Pennie saw the agregious rudeness of this Nutty Lady and proceeded to inform Nutty Lady, by way of raised hair line, that she had best proceed OUT of the Mulligan Compound, and return to the Six Foot "Courtesy Zone." This Nutty Lad paid not attention!

Dad was most upset and proclaimed that if "something happened" he was not going to give this Nutty Lady any room for complaint for as a Grown Adult, she should Know Better than to bring her dogs so far into a yard. Then to just stand there and smirk when Pennie was clearly upset was Unforgiveable!

Mulligan and Pennie's Courtesy Dog Walking Guide

1. Six Foot Dog Leash: Keep your human on a six foot leash, no longer. This keeps your human on the sidewalk, or on the street, and allows the dog to investigate into the "Courtesy Zone." The "Courtesy Zone" is considered to be Six Feet plus the length of the human's pulled arm. The longer the Dog can pull, the longer the length of the "Courtesy Zone." By no means can this extend to the Front Porch of the house.

2. Some minor "Incursions" into the "Courtesy Zone" for a particularly good odor, are OK, but must be countered with a look of Embarrasment by the Human, followed by immediate return into the "Courtesy Zone." It is helpful if it makes the Human trip a little.

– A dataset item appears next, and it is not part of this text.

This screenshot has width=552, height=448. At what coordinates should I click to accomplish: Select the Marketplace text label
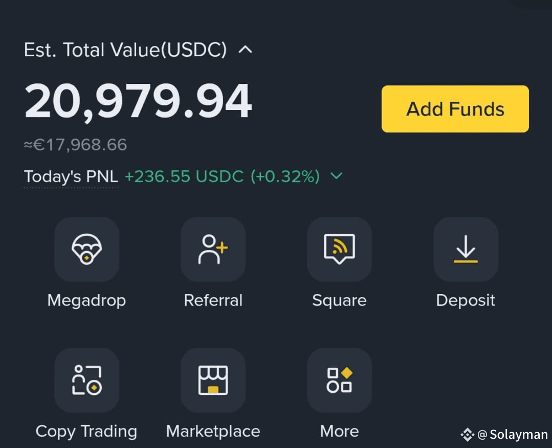213,432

3. A dog and it's human are definitely out of the "Courtesy Zone" if:
a. The dog knows what the family is having for dinner, and is in fact eating the cast off vegetables given to it by one of the youngest family members.
b. The Human watches what the family is watching on TV, while the dog sniffs the yard.

4. If you want to snoop, then walk your human at 11:00 pm or later at night! Then you can sniff well inside the "courtesy zone" and your human can sniff out all the info they want about closet cleaning habits, wall-paper patterns, TV viewing, and other such things humans like to know about their neighbors.